Beni teskin ettiler, teselli buyurdular."
"Kur'an-ı kerim okuyun, Hatim okuyun. Bu hatim meselesi şuradan geliyor. Düzce'de müezzin İsmail Efendi vardı. Bu adamın işine akıl ermezdi. En soğuk zamanda erken gider Kur'an okurdu. Düzce soğuktu. Adam sobanın başında üşür. Sabah erkenden gelir, ezan okur, namaza kadar Kur'an-ı kerim okur. Bu zât-ı muhtereme rica ettik.
"Müezzin Efendi, babama bir hatim indirir misin?" dedim. "İndireyim!" dedi.

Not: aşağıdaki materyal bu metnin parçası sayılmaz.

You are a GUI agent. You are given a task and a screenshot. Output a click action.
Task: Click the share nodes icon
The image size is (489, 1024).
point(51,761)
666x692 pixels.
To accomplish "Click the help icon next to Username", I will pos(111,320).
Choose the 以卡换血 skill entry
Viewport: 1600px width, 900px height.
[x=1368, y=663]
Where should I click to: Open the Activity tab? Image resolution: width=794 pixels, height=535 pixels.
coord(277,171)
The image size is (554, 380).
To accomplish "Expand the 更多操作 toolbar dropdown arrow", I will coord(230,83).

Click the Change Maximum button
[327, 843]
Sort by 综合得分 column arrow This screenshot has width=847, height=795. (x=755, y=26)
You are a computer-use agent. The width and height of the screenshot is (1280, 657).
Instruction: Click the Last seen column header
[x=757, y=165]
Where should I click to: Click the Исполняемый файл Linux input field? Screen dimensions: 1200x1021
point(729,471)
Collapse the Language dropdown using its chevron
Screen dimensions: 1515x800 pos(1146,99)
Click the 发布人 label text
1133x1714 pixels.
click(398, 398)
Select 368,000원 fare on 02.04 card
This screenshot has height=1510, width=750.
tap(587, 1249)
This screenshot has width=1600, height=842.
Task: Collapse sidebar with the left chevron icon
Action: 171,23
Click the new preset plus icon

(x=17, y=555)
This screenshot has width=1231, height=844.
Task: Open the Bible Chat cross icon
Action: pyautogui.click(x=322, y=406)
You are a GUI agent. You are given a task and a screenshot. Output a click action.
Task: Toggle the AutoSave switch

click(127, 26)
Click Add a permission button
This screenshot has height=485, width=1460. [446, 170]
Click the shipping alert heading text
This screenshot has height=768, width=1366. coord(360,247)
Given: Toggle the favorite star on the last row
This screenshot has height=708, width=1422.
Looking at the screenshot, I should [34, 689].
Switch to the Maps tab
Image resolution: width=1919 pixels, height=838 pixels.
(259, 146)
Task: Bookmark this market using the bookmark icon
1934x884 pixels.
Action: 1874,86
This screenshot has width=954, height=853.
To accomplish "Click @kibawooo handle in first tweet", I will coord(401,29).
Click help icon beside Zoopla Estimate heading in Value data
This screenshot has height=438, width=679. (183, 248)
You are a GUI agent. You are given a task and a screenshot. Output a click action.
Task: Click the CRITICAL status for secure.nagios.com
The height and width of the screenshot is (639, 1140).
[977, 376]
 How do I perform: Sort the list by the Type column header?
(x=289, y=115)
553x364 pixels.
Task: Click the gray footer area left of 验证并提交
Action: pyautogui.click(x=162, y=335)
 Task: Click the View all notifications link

Hatim bittikten sonra annem babamı rüyâsında görmüş. Babam anneme diyor ki; "Gönderdiğin hediyeyi aldım."
O aklımda.
Onun için bunları yapıyoruz ki Cenâb-ı Hakk lütfederse bize de bir hediye gelir. Onun için okuyun, okutun..."
Bir mıntıkadaki idareci bir kardeş hakkında şu sözleri söylediler:
"Onun hakikaten çalıştığını da hissediyorum, çok çalışıyor, fakat varlıkla çalıştığı için beşeriyete faydası var, kendisine zararı var. Çok çalışıyor, gayretli, nur yaymaya çalışıyor, fakat kendisinde bir beğenme, bir büyüklük... Hâlbuki bizim yolumuz herkesi hoş kendini boş bilmek, mahviyet ve ihlâs üzerine kurulmuş, onda bu hâl yok. Çalışıyor, varlığı ile çalışıyor, o varlık onu helâk ediyor, farkında değil. Onu uyandırmak lâzım. Beşeriyete faydası var, kendisine zararı var. Dağıtıyor, istediği gibi hareket ediyor. Hayır, bu yol Allah yolu, senin yolun değil. Bunu kavrayamıyor. İstediğim gibi yapacağım zannediyor. Hayır, saat gibi ibre gibi kontrol altında bulundurmak zorundayız. Tutumu zarar veriyor, yolumuzun icâbâtı değil. Herkesi hoş gör, herkese değer ver, yalnız nefsine değer verme. Ben Rabb'imden dilerim:
'Allah'ım! Onu sana havale ediyorum, sana sığınıyorum onun şerrinden.' derim, amma onu beğenmiyorum.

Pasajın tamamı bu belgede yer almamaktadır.